Computational chemistry experiments performed directly on a blockchain virtual computer

in #blockchain5 years ago (edited)

Computational chemistry experiments performed directly on a blockchain virtual computer

Magnus W. D. Hanson-Heine  *a  and  Alexander P. Ashmoreb  

a School of Chemistry, University of Nottingham, University Park, Nottingham NG7 2RD, UK
E-mail: [email protected]

b School of Computing and Communications, The Open University, Walton Hall, Kents Hill, Milton Keynes MK7 6AA, UK

Abstract

Blockchain technology has had a substantial impact across multiple disciplines, creating new methods for storing and processing data with improved transparency, immutability, and reproducibility. These developments come at a time when the reproducibility of many scientific findings has been called into question, including computational studies. Here we present a computational chemistry simulation run directly on a blockchain virtual machine, using a harmonic potential to model the vibration of carbon monoxide. The results demonstrate for the first time that computational science calculations are feasible entirely within a blockchain environment and that they can be used to increase transparency and accessibility across the computational sciences.

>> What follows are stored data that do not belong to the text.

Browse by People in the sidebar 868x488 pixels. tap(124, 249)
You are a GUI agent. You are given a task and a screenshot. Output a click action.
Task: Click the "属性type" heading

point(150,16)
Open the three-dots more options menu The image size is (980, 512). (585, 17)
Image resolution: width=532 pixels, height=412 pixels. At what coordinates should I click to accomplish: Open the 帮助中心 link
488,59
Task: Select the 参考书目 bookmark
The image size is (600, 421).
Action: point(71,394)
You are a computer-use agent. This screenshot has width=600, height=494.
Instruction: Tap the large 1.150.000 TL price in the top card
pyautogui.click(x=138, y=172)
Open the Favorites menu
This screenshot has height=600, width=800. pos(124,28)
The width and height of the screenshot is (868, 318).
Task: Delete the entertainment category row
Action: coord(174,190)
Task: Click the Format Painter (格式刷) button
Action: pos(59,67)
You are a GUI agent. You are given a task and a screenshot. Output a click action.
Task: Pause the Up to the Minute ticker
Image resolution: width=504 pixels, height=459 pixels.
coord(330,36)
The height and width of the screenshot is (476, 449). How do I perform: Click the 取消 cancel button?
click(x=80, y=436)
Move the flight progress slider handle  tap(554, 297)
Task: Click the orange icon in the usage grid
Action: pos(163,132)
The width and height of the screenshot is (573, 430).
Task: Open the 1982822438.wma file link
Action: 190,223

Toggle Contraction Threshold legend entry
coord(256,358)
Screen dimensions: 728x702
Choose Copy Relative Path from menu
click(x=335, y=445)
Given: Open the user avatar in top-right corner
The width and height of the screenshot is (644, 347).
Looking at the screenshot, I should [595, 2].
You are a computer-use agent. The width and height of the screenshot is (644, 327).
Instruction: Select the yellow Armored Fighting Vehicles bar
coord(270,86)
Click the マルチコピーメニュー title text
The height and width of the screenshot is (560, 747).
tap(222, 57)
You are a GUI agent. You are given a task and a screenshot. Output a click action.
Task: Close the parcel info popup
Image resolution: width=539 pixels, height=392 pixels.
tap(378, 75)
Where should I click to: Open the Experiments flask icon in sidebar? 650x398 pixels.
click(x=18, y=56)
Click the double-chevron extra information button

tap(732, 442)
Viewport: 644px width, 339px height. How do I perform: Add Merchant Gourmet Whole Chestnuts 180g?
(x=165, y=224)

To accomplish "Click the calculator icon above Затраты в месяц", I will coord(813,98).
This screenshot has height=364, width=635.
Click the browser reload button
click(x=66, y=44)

Graphical abstract: Computational chemistry experiments performed directly on a blockchain virtual computer


Distributed ledger technology has become an area of significant interest since the release of the first blockchain based crypto-currency, Bitcoin, in 2008.1 Since then blockchains have been used to increase transparency, immutability, and resistance to censorship in many areas outside of finance, including improving the reliability of medical trials,2 increasing energy efficiency,3 and allowing transparent and censorship resistant computation.4 The development of blockchain computation opens up the possibility of running computational science experiments. However, physical simulations have not previously been performed directly on blockchain virtual machines, and the first simulation of this kind is presented here.

Open public blockchains aim to create an electronic ledger with a provably tamperproof record of data that is available for anyone to review or add to in perpetuity without the possibility of censorship by a third party. This is carried out principally using a cryptographic hashing function that maps variable length input data to a fixed-length output called a hash. Any change to the input results in an unpredictable change to the hash, and blocks of newly appended data are required to contain a hash of the previous block so that revisions will invalidate the hash of the subsequent block and allow changes to be identified and removed automatically using a process known as “proof-of-work”.1 The details of how proof-of-work operates to maintain these properties have been discussed elsewhere.1,4

Several studies now indicate that a significant amount of the scientific literature cannot be replicated across a wide range of disciplines. In 2015 Aarts et al. examined reproducibility in the psychological scientific literature and found just over a third of the reproduced studies yielded statistically significant results compared to 97% of the original publications, with replication rates of roughly half in cognitive psychology and roughly a quarter in social psychology.5 A 2016 study of the economics literature by Camerer et al. found that ca. 39% of the sampled studies could not be replicated,6 and a 2018 study found that ca. 38% of social and behavioural science papers could not be replicated even when sampled exclusively from the journals Nature and Science.7 A 2008 meta-analysis by Fanelli also indicated that roughly 2% of the scientists surveyed had admitted to fabricating, falsifying or modifying data or results at least once, with roughly a third admitting to “other questionable research practices”,8 further emphasising the importance of replication.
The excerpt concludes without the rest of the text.